■ **Document text**
## Intermediate Algebra (12th Edition)

$\text{a) Slope-Intercept Form: } y=-5x+19 \\\\\text{b) Stadard Form: } 5x+y=19$
$\bf{\text{Solution Outline:}}$ To find the equation of the line with the given characeristics: \begin{array}{l}\require{cancel} \text{through } (4,-1) \\ m=-5 ,\end{array} use the Point-Slope Form of linear equations. Express the answer in Slope-Intercept Form and in the Standard Form. $\bf{\text{Solution Details:}}$ Using $y-y_1=m(x-x_1)$ or the Point-Slope Form of linear equations, the equation of the line with the given conditions, \begin{array}{l}\require{cancel} y_1=-1 ,\\x_1=4 ,\\m=-5 ,\end{array} is \begin{array}{l}\require{cancel} y-y_1=m(x-x_1) \\\\ y-(-1)=-5(x-4) \\\\ y+1=-5(x-4) .\end{array} In the form $y=mx+b$ or the Slope-Intercept Form, the equation above is equivalent to \begin{array}{l}\require{cancel} y+1=-5(x-4) \\\\ y+1=-5(x)-5(-4) \\\\ y+1=-5x+20 \\\\ y=-5x+20-1 \\\\ y=-5x+19 .\end{array} In the form $ax+by=c$ or the Standard Form, the equation above is equivalent to \begin{array}{l}\require{cancel} y=-5x+19 \\\\ 5x+y=19 .\end{array} Hence, the equation of the line is \begin{array}{l}\require{cancel} \text{a) Slope-Intercept Form: } y=-5x+19 \\\\\text{b) Stadard Form: } 5x+y=19 .\end{array}

■ **Given request**
Decide whether each statement agrees with the algebra solution, and answer yes or no along with the words from it that settle the matter. 1. The solution finds the equation of the line with the Point-Slope Form. 2. The answer is to be given in Slope-Intercept Form only. The material that follows has nothing to do with this.

[Extracted data entries]
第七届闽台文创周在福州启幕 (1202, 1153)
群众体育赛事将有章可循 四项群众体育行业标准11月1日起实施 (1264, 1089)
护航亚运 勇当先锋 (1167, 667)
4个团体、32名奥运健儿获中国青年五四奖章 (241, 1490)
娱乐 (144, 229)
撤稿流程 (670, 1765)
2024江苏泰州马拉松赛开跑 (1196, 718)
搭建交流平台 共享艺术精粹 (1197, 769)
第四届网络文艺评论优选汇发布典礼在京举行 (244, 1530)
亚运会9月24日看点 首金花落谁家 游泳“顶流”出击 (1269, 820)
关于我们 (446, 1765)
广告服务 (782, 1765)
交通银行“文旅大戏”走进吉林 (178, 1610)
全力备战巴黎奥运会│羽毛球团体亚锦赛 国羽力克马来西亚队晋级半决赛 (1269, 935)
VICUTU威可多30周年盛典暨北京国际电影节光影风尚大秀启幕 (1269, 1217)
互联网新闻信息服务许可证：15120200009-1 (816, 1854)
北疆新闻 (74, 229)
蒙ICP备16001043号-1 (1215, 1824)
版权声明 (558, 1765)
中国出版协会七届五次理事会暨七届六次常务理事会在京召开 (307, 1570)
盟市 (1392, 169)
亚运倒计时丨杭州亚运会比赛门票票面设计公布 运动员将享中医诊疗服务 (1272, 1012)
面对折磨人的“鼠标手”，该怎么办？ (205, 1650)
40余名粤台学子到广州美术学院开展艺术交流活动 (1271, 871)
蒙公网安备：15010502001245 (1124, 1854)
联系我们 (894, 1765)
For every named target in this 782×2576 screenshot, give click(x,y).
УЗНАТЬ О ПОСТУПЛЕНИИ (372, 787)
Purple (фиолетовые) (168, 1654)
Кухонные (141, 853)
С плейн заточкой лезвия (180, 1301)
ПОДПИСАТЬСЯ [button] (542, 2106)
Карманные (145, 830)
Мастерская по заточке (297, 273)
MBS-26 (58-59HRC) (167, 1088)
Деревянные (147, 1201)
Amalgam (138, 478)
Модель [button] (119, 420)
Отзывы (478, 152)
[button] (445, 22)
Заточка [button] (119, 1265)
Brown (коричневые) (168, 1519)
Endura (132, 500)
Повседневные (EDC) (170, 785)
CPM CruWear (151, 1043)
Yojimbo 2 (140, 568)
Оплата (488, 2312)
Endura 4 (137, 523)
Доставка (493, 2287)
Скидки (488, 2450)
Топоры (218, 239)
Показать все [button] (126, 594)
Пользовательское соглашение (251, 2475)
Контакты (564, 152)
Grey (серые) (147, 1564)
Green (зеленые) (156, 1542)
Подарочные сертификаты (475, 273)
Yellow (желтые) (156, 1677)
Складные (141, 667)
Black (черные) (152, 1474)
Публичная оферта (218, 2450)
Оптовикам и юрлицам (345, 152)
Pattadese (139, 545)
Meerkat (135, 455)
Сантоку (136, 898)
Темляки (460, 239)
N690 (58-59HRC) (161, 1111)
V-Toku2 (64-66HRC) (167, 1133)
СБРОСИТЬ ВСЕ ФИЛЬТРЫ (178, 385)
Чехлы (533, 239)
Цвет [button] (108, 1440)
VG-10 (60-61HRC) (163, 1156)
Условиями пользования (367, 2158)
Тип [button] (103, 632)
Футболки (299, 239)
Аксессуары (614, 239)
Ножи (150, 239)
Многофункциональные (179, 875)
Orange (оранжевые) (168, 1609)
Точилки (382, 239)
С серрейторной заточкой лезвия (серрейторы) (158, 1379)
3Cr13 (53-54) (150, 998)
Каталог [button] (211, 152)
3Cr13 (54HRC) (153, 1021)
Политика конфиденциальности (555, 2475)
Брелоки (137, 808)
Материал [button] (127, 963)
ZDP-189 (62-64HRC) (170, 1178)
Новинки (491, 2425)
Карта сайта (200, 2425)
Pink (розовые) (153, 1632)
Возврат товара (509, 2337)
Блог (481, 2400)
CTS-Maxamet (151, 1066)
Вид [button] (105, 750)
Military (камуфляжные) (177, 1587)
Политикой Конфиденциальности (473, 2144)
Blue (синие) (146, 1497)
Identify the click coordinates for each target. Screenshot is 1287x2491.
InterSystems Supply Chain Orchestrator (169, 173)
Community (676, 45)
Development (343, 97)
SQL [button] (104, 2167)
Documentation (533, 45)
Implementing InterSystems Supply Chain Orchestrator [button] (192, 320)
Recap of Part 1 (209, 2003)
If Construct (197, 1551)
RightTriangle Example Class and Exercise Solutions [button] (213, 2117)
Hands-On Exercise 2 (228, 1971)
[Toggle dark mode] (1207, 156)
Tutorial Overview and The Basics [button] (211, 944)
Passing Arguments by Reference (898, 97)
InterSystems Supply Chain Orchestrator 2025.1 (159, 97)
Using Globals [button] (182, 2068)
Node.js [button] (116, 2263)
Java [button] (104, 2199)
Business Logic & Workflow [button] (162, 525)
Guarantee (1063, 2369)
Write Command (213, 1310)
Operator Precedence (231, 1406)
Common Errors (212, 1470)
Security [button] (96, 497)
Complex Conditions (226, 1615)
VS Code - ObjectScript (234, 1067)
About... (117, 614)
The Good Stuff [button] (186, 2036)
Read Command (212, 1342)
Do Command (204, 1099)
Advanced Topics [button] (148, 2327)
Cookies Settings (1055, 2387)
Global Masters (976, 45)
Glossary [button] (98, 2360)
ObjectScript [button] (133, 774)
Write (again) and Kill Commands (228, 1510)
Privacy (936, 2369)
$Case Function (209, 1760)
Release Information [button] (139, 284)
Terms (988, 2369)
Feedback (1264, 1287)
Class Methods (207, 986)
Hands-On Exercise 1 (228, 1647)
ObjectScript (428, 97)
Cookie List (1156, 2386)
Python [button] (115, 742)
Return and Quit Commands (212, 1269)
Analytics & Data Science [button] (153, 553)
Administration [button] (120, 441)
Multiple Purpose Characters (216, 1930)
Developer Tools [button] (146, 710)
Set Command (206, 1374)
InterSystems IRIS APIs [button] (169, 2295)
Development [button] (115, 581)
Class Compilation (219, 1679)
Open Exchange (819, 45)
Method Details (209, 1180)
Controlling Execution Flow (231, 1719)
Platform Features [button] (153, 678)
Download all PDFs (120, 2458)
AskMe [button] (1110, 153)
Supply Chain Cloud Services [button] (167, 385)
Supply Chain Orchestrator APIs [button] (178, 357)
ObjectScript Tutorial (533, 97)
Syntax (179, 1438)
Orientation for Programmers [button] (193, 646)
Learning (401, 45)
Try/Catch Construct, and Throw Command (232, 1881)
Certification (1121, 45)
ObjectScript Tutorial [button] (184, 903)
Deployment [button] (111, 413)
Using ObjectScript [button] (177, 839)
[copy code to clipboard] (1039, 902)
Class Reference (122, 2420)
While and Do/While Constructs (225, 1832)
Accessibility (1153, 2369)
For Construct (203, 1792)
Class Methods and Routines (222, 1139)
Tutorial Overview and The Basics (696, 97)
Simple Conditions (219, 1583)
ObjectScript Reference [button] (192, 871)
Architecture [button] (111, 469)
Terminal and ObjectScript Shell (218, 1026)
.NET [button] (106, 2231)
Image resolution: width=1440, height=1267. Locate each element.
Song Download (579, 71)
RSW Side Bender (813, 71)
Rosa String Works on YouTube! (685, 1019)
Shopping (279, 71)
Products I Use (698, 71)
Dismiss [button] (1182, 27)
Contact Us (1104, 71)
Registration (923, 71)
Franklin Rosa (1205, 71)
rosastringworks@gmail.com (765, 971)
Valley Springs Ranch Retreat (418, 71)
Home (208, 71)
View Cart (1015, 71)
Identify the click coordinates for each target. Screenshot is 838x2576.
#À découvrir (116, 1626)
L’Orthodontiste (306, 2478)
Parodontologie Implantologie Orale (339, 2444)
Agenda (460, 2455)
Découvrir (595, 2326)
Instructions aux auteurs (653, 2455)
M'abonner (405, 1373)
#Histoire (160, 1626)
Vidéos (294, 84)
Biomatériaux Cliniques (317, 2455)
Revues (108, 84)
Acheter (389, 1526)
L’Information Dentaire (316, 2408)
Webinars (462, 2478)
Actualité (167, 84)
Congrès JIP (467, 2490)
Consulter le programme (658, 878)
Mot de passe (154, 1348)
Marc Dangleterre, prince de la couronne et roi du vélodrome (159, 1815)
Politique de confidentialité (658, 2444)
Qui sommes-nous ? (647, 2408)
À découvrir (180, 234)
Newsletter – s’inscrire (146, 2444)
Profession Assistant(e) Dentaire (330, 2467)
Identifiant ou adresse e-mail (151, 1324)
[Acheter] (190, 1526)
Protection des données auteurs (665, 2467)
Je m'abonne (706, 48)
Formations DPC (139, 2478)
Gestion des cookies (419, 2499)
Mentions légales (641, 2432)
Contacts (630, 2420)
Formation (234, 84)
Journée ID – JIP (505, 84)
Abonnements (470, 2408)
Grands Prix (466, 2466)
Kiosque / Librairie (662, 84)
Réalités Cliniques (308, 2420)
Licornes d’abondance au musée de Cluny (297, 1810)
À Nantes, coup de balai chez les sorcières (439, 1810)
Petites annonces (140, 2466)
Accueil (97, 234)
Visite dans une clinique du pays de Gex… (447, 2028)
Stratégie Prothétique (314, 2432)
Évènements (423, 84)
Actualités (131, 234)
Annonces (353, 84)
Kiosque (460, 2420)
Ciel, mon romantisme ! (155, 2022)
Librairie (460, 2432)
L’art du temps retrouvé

■ **Written answer**
1. Yes: "use the Point-Slope Form of linear equations."
2. No: "Express the answer in Slope-Intercept Form and in the Standard Form."